Copy the lines below, please, starting with the one that contains "Enable Autoscan checkbox" and ending with the last. Pictures stay out.
=== Listed records ===
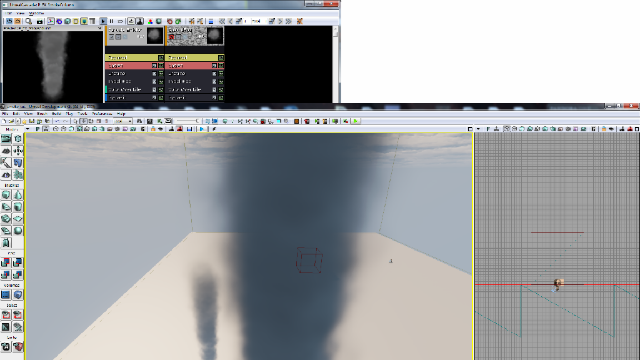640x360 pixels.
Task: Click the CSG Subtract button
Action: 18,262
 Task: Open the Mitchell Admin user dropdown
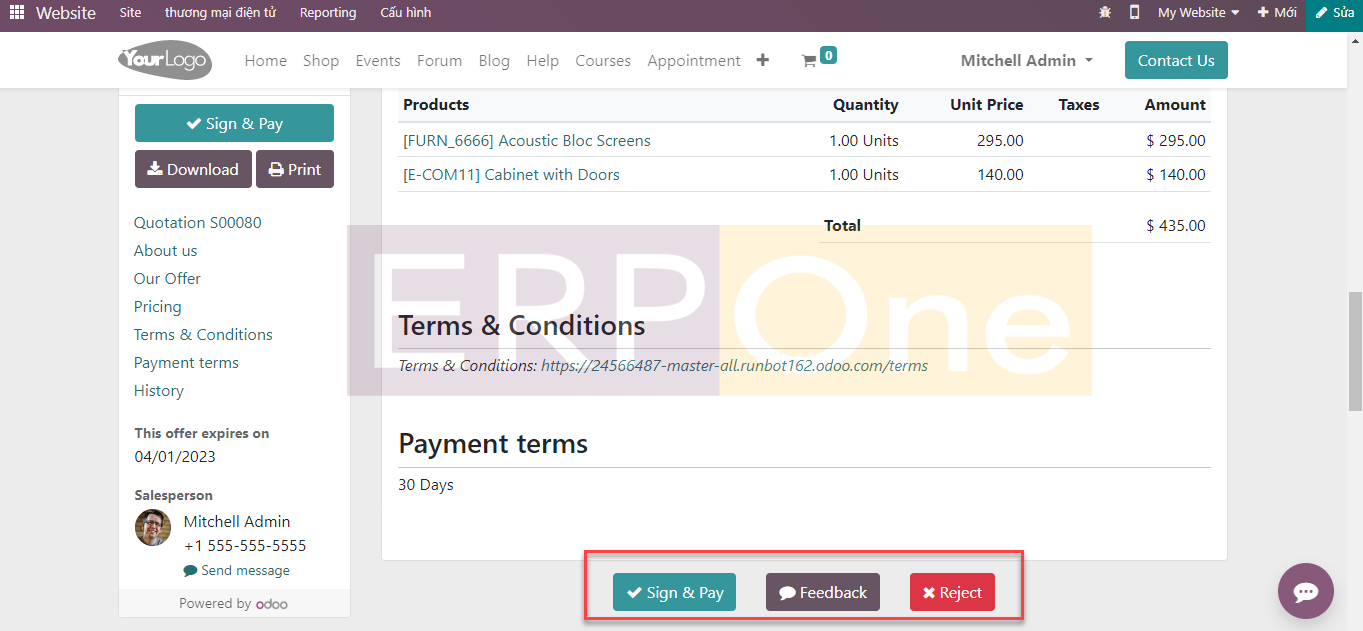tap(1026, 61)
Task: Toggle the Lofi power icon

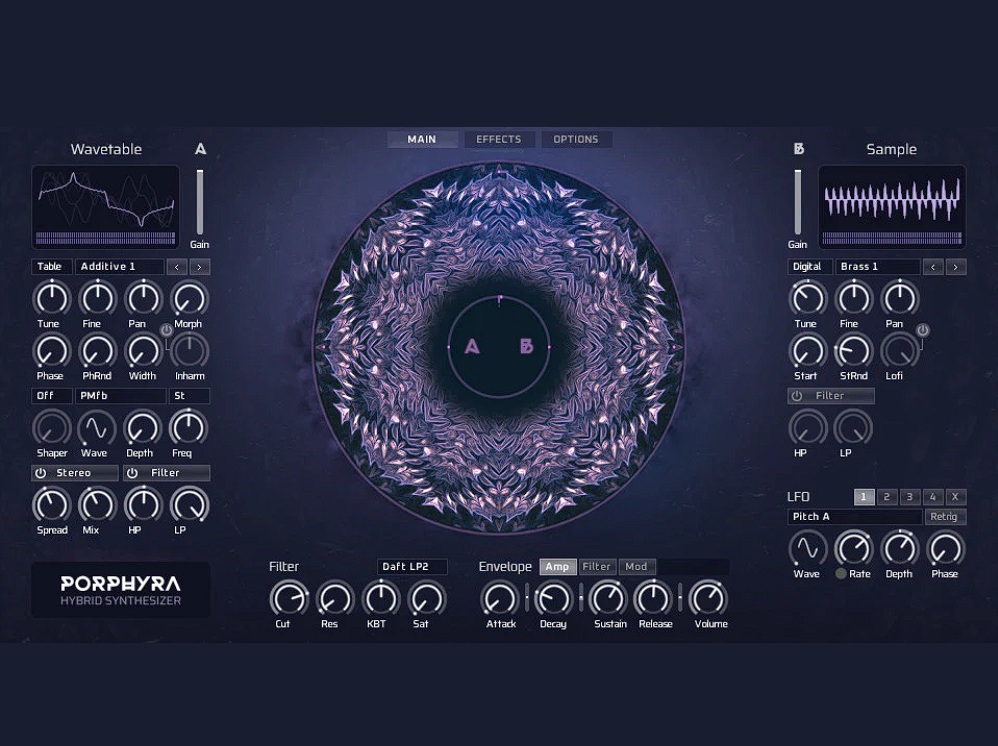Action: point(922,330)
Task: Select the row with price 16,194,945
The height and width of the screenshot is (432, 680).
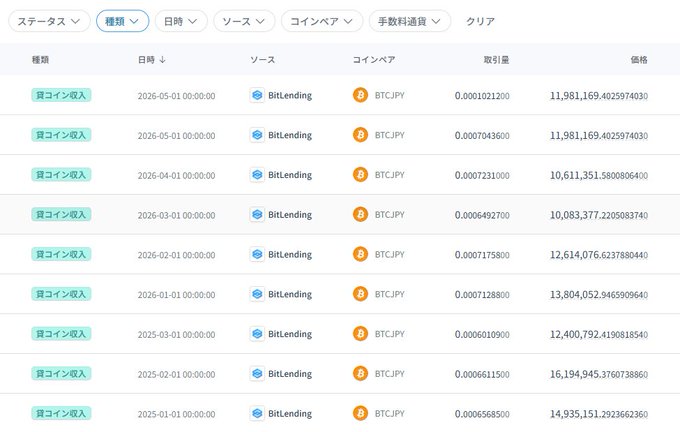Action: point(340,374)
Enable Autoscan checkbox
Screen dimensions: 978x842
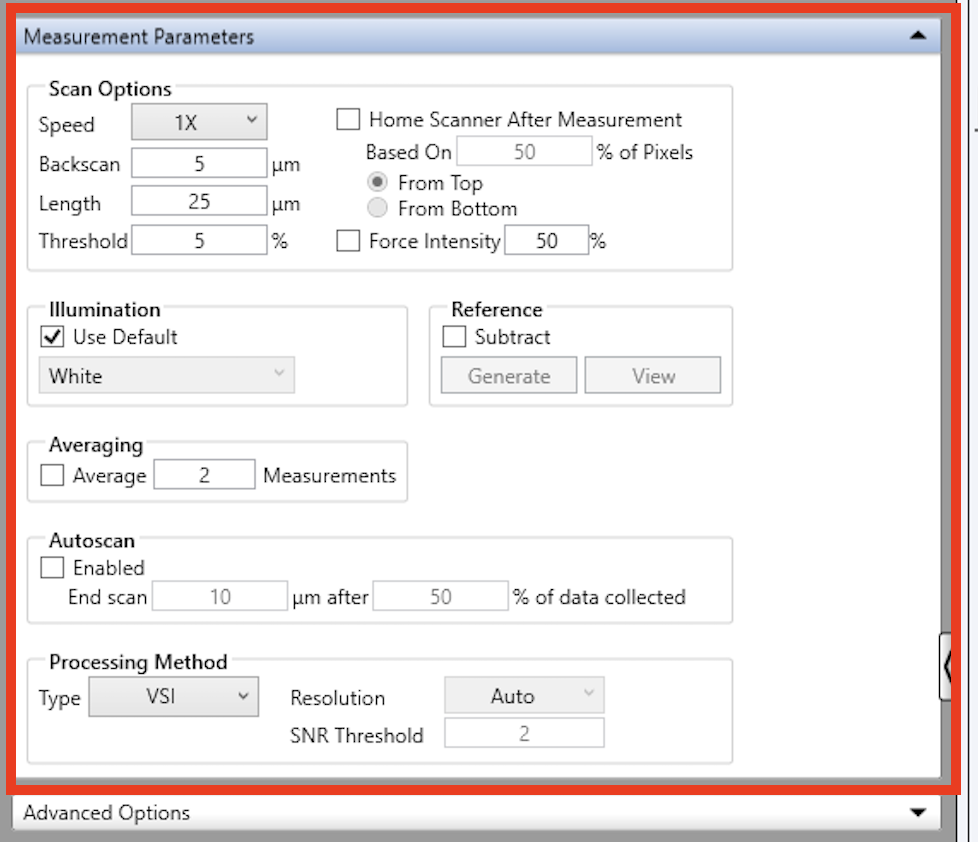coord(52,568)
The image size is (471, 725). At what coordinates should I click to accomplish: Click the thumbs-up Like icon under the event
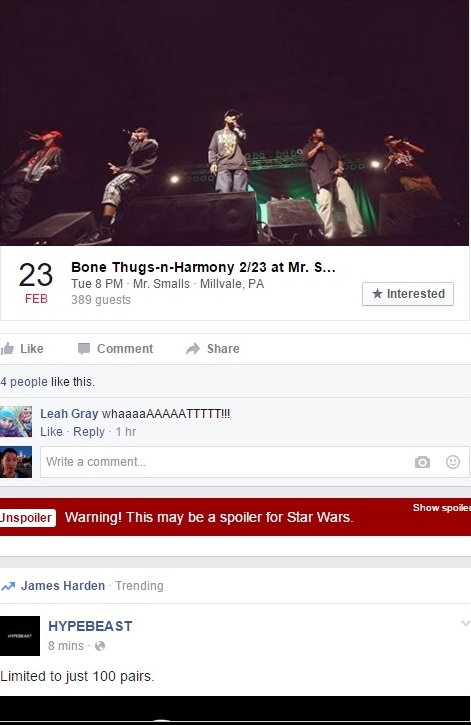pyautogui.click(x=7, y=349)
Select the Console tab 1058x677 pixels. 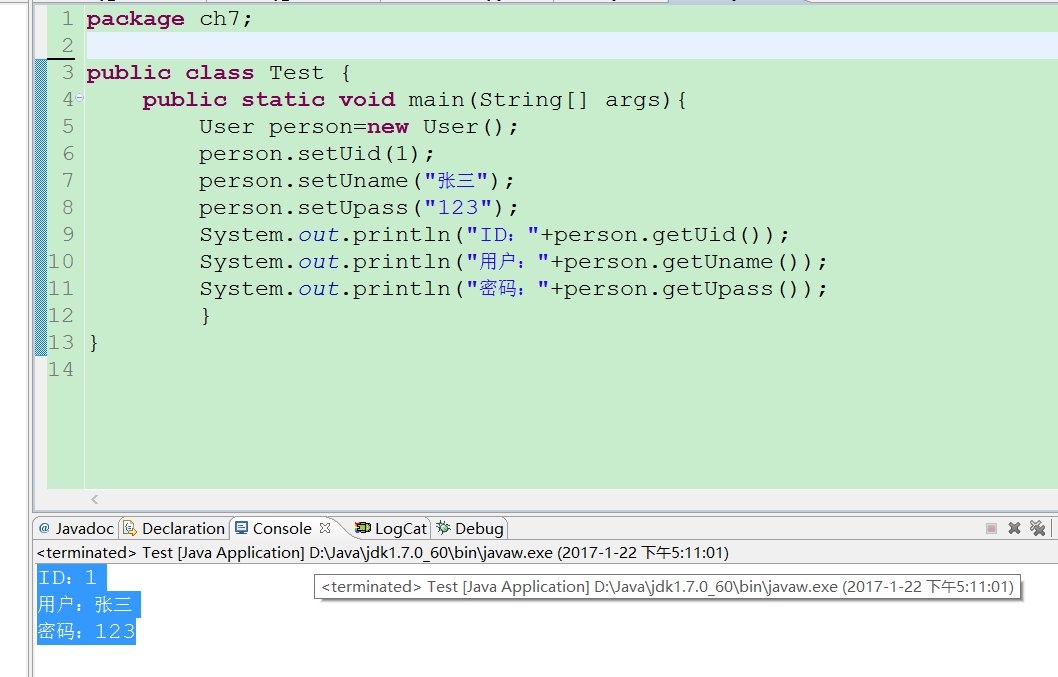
===
Task output ::
Enable Autoscan checkbox
Screen dimensions: 978x842
coord(52,568)
The image size is (471, 725). At what coordinates should I click to accomplish: Click the thumbs-up Like icon under the event
pyautogui.click(x=7, y=349)
Select the Console tab 1058x677 pixels. 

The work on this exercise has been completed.